The minutes grow longer…
And longer…

Uh…where did everybody go?
Finally, just when I was giving up all hope, Ace begins to walk again. And I heave a sigh of relief. That’s when Ace decided that he would show me who was the boss.
Why is it that when you’ve let your guard down that the unexpected happens?
Ace stopped, backed up, then with lightening speed, jumped over a log railing. It was like in those horse movies with the “jumper horses.”
Unprepared, I screamed with a scream that echoed through the entire forest.
Ace came back down to the ground with a thud. Lon looked behind him to see me with my sunglasses off my face, my hair disheveled, and my demeanor anything but calm. He told me he wished he’d had the camera as it was truly a Kodak moment.
But, that was all right. I am a cowgirl, right?
Wrong.
We came to another stream and again Ace decided to take a drink. Out of the corner of his eye, he saw my youngest daughter’s horse, Betsy Hombre, stop to take a drink too and that’s when he lost his temper. Rearing his head back, he bit my daughter’s horse in the ear, causing me to fear my daughter would be bucked off her horse.
So not only did I have a horse who liked water and loved to scare me to death by jumping over log railings, but I also was riding a horse who was a territorial grump.
Later, Ace decided to have another fit. His ears went back and the next thing I knew, he was bucking and kicking his legs behind him. I prayed and hung on for dear life.

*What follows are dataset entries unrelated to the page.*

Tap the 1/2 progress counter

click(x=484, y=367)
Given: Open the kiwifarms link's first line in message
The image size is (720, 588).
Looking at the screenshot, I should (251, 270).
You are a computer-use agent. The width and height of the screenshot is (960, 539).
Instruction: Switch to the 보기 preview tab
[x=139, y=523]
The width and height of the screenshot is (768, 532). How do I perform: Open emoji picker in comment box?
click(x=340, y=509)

Many thoughts went through my head as Ace pretended to be a rodeo horse, one of which was the fact that my eight seconds was almost up.

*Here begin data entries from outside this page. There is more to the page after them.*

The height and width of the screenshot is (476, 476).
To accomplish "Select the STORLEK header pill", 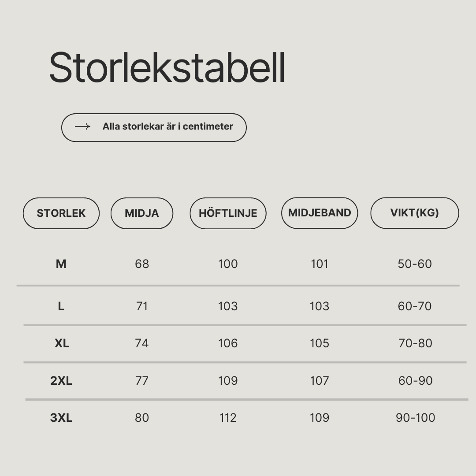I will [x=61, y=213].
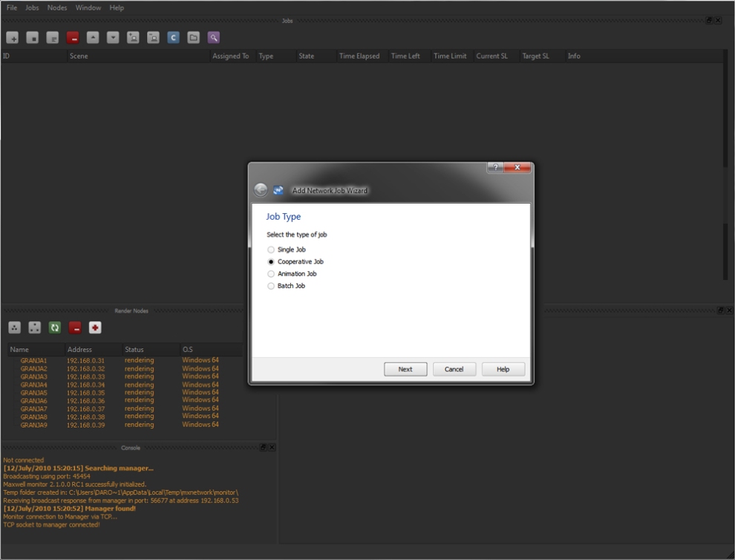735x560 pixels.
Task: Refresh the node list with the green icon
Action: coord(53,328)
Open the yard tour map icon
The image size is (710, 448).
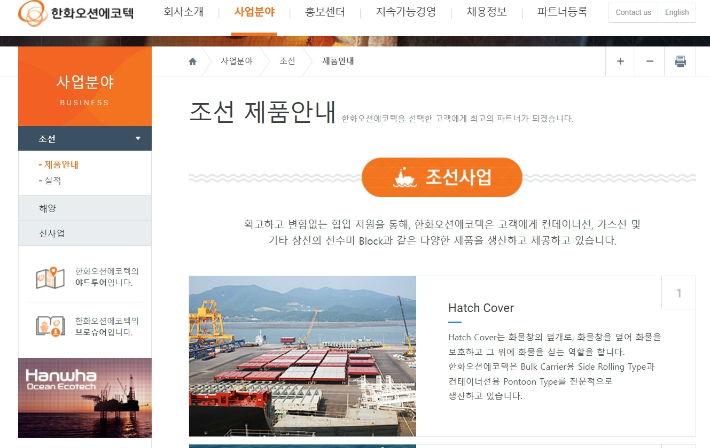click(50, 277)
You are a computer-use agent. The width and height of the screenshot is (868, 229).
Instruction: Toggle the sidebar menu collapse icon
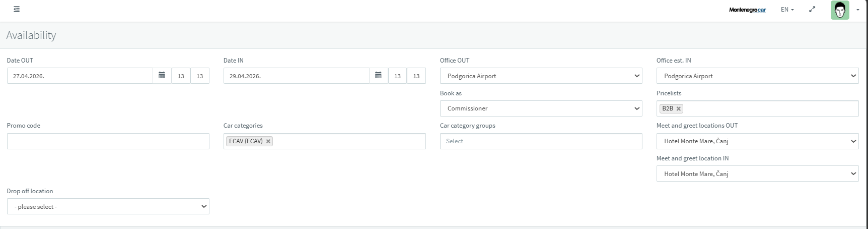[x=17, y=9]
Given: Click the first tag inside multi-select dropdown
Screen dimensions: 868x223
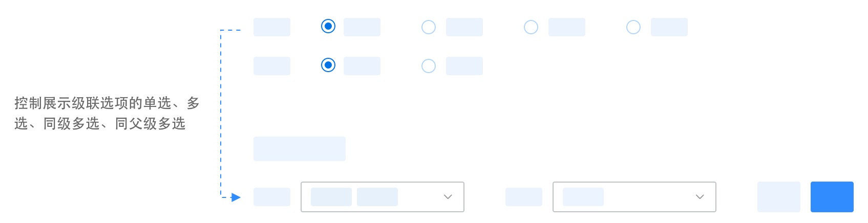Looking at the screenshot, I should tap(331, 197).
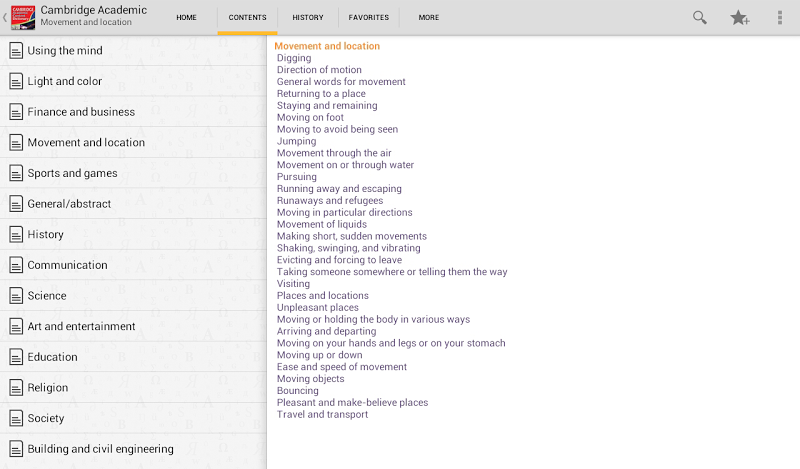Click the document icon beside Light and color

(x=16, y=81)
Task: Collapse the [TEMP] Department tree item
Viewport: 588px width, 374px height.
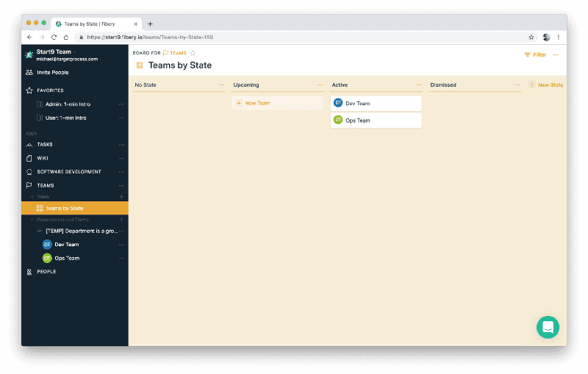Action: click(40, 231)
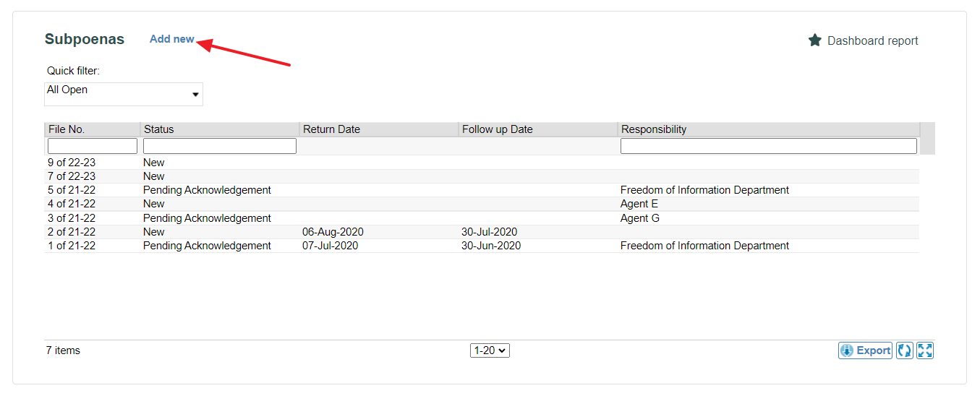The width and height of the screenshot is (980, 396).
Task: Open row with Agent G responsibility
Action: (482, 218)
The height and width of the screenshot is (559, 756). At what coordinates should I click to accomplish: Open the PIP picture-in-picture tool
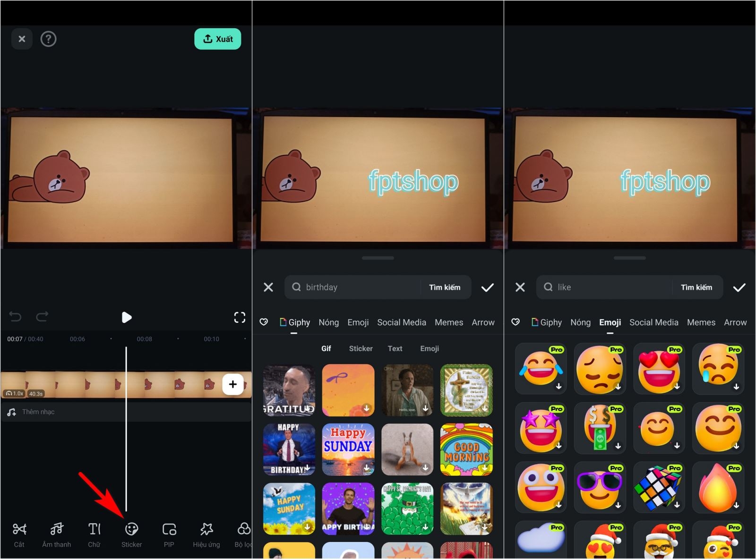point(169,534)
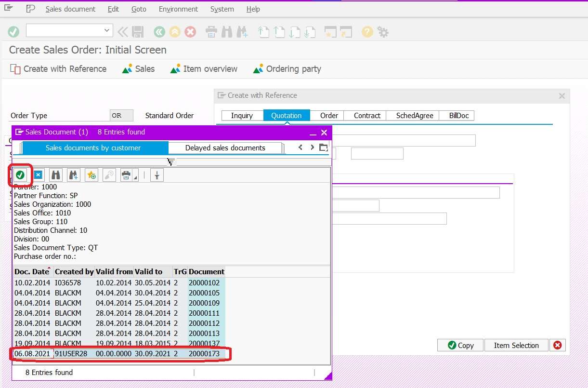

For a moment I was transformed from my quiet life into the life of a bull rider in front of millions of guests in the packed stands at one of the biggest rodeo performances in my life…
The crowd was cheering as the animal tried every attempt to unsuccessfully dislodge me from his back…
Fearless (not really) I hung on with only one hand and with the other waved it in the air. My cowboy hat securely on my
head I made proud my parents who had worked 16 jobs at one time to put me through cowgirl school…
After that brief break, we return to the real story. For the record, I was scared, I’ve never been to a cowgirl school, and my parents never worked 16 jobs at once.
I began to dream of a more relaxing time…

Several times, Ace would spontaneously take off into a bumpy gallop. Clutching the reigns, I hung on the best I could. I tried to relax and let the wind blow through my hair, but the ride was too bumpy and too fast for this novice.
When we returned to camp later that afternoon, I was more than thankful to be done with my horseback riding experience. My daughters could talk of nothing else the rest of the day other than their wonderful and exciting horseback rides. I wanted to talk about anything else except my day as a cowgirl.
The next morning, I awoke with welts on my behind and aches and pains everywhere else.
If you find yourself in a similar circumstance, rest assured you’ll know right away, as I did, that you’re not a cowgirl!

From here on out, this girl is sticking to a safer mode of transportation!